START Information provided

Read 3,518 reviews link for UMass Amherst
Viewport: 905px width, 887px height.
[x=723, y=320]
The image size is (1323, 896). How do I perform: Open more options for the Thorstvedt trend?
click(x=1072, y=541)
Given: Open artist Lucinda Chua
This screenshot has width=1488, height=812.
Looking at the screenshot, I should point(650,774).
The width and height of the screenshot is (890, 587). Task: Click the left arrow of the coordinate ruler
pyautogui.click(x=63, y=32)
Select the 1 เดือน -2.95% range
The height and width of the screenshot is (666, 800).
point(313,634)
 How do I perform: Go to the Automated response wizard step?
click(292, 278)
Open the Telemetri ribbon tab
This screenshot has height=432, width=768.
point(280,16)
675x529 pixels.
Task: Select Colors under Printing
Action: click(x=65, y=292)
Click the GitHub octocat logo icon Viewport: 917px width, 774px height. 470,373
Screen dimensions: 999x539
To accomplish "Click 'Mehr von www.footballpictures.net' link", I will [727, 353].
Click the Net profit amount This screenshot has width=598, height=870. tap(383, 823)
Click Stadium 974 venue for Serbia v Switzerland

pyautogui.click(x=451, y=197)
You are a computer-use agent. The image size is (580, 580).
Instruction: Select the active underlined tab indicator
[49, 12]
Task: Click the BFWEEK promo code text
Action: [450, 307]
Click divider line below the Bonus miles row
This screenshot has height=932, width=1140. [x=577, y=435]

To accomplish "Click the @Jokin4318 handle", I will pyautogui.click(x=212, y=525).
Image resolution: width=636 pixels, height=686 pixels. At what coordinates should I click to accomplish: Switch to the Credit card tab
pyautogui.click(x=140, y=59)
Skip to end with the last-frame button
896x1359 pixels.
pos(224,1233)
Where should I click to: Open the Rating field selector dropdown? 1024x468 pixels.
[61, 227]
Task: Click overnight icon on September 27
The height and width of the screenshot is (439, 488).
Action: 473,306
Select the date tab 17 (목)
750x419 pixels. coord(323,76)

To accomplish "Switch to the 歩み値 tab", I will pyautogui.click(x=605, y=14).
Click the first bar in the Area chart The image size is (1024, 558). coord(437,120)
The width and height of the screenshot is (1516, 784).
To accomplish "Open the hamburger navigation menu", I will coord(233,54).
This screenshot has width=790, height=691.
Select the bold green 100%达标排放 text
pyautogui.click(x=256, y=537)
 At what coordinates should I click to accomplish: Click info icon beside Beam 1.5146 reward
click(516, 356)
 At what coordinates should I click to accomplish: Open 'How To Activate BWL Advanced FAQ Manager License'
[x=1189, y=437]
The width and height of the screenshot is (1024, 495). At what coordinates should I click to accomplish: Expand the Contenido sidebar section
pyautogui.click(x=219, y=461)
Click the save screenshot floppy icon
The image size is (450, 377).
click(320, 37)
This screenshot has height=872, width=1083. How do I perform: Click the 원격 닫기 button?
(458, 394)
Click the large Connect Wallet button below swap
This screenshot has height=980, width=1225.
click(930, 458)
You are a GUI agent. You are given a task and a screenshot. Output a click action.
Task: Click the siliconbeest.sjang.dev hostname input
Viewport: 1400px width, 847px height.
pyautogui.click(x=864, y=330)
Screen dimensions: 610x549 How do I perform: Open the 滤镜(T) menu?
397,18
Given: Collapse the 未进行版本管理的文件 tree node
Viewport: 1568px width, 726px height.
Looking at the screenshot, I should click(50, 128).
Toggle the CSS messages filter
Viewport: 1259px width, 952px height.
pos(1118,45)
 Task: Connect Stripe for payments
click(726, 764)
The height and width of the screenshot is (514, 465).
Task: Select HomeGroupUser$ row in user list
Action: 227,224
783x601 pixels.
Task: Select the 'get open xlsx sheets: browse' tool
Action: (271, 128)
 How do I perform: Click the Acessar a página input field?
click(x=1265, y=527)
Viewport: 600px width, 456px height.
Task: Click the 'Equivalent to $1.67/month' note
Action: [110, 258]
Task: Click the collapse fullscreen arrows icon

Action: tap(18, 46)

END Information provided

**What the exercise asks**
Retype only the stretch of lines above starting at the one with "Screen dimensions: 999x539" and stopping at the one with "The width and height of the screenshot is (1516, 784).", exactly as written, with both kept.

**Result of this task**
Screen dimensions: 999x539
To accomplish "Click 'Mehr von www.footballpictures.net' link", I will [727, 353].
Click the Net profit amount This screenshot has width=598, height=870. tap(383, 823)
Click Stadium 974 venue for Serbia v Switzerland

pyautogui.click(x=451, y=197)
You are a computer-use agent. The image size is (580, 580).
Instruction: Select the active underlined tab indicator
[49, 12]
Task: Click the BFWEEK promo code text
Action: [450, 307]
Click divider line below the Bonus miles row
This screenshot has height=932, width=1140. [x=577, y=435]

To accomplish "Click the @Jokin4318 handle", I will pyautogui.click(x=212, y=525).
Image resolution: width=636 pixels, height=686 pixels. At what coordinates should I click to accomplish: Switch to the Credit card tab
pyautogui.click(x=140, y=59)
Skip to end with the last-frame button
896x1359 pixels.
pos(224,1233)
Where should I click to: Open the Rating field selector dropdown? 1024x468 pixels.
[61, 227]
Task: Click overnight icon on September 27
The height and width of the screenshot is (439, 488).
Action: 473,306
Select the date tab 17 (목)
750x419 pixels. coord(323,76)

To accomplish "Switch to the 歩み値 tab", I will pyautogui.click(x=605, y=14).
Click the first bar in the Area chart The image size is (1024, 558). coord(437,120)
The width and height of the screenshot is (1516, 784).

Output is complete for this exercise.